Verheij Robert A, Curcin Vasa, Delaney Brendan C, McGilchrist Mark M
Netherlands Institute for Health Services Research, Utrecht, Netherlands.
King's College London, London, United Kingdom.
J Med Internet Res. 2018 May 29;20(5):e185. doi: 10.2196/jmir.9134.
Enormous amounts of data are recorded routinely in health care as part of the care process, primarily for managing individual patient care. There are significant opportunities to use these data for other purposes, many of which would contribute to establishing a learning health system. This is particularly true for data recorded in primary care settings, as in many countries, these are the first place patients turn to for most health problems.
In this paper, we discuss whether data that are recorded routinely as part of the health care process in primary care are actually fit to use for other purposes such as research and quality of health care indicators, how the original purpose may affect the extent to which the data are fit for another purpose, and the mechanisms behind these effects. In doing so, we want to identify possible sources of bias that are relevant for the use and reuse of these type of data.

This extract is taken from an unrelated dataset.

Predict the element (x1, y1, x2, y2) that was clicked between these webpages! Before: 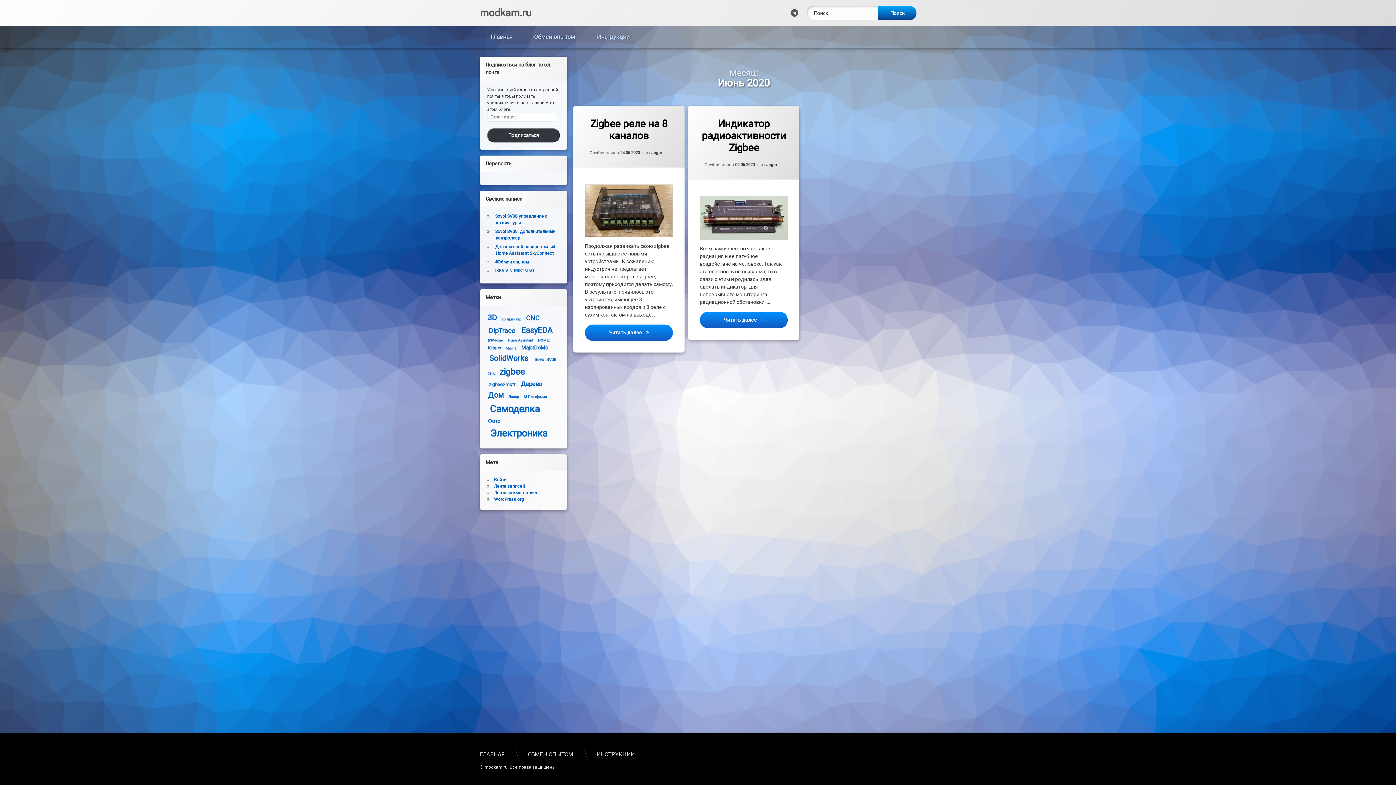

This paper is based on the authors' experience as users of electronic health records data, as general practitioners, health informatics experts, and health services researchers. It is a product of the discussions they had during the Translational Research and Patient Safety in Europe (TRANSFoRm) project, which was funded by the European Commission and sought to develop, pilot, and evaluate a core information architecture for the learning health system in Europe, based on primary care electronic health records.
We first describe the different stages in the processing of electronic health record data, as well as the different purposes for which these data are used. Given the different data processing steps and purposes, we then discuss the possible mechanisms for each individual data processing step that can generate biased outcomes. We identified 13 possible sources of bias. Four of them are related to the organization of a health care system, whereas some are of a more technical nature.
There are a substantial number of possible sources of bias; very little is known about the size and direction of their impact. However, anyone that uses or reuses data that were recorded as part of the health care process (such as researchers and clinicians) should be aware of the associated data collection process and environmental influences that can affect the quality of the data. Our stepwise, actor- and purpose-oriented approach may help to identify these possible sources of bias. Unless data quality issues are better understood and unless adequate controls are embedded throughout the data lifecycle, data-driven health care will not live up to its expectations. We need a data quality research agenda to devise the appropriate instruments needed to assess the magnitude of each of the possible sources of bias, and then start measuring their impact. The possible sources of bias described in this paper serve as a starting point for this research agenda.
在医疗保健过程中,作为护理流程的一部分会常规记录大量数据,主要用于管理个体患者的护理。利用这些数据用于其他目的存在重大机遇,其中许多目的将有助于建立一个学习型卫生系统。对于在初级保健机构记录的数据而言尤其如此,因为在许多国家,这些机构是患者针对大多数健康问题首先求助的地方。
在本文中,我们讨论作为初级保健医疗保健过程一部分而常规记录的数据是否实际上适合用于其他目的,如研究和医疗保健指标质量评估,原始目的如何影响数据适合另一目的的程度,以及这些影响背后的机制。在此过程中,我们希望识别与这类数据的使用和再利用相关的可能偏差来源。
本文基于作者作为电子健康记录数据使用者、全科医生、健康信息学专家和卫生服务研究人员的经验。它是他们在欧洲转化研究与患者安全(TRANSFoRm)项目期间讨论的产物,该项目由欧盟委员会资助,旨在基于初级保健电子健康记录开发、试点和评估欧洲学习型卫生系统的核心信息架构。
我们首先描述电子健康记录数据处理的不同阶段,以及使用这些数据的不同目的。鉴于不同的数据处理步骤和目的,我们接着讨论每个单独数据处理步骤可能产生偏差结果的机制。我们识别出13个可能的偏差来源。其中4个与医疗保健系统的组织有关,而有些则具有更强的技术性质。
存在大量可能的偏差来源;关于它们影响的大小和方向知之甚少。然而,任何使用或再利用作为医疗保健过程一部分记录的数据的人(如研究人员和临床医生)都应了解可能影响数据质量的相关数据收集过程和环境影响。我们逐步的、以行为者和目的为导向的方法可能有助于识别这些可能的偏差来源。除非更好地理解数据质量问题,并且在整个数据生命周期中嵌入适当的控制措施,否则数据驱动的医疗保健将无法达到预期。我们需要一个数据质量研究议程来设计评估每个可能偏差来源大小所需的适当工具,然后开始衡量它们的影响。本文中描述的可能偏差来源是这个研究议程的起点。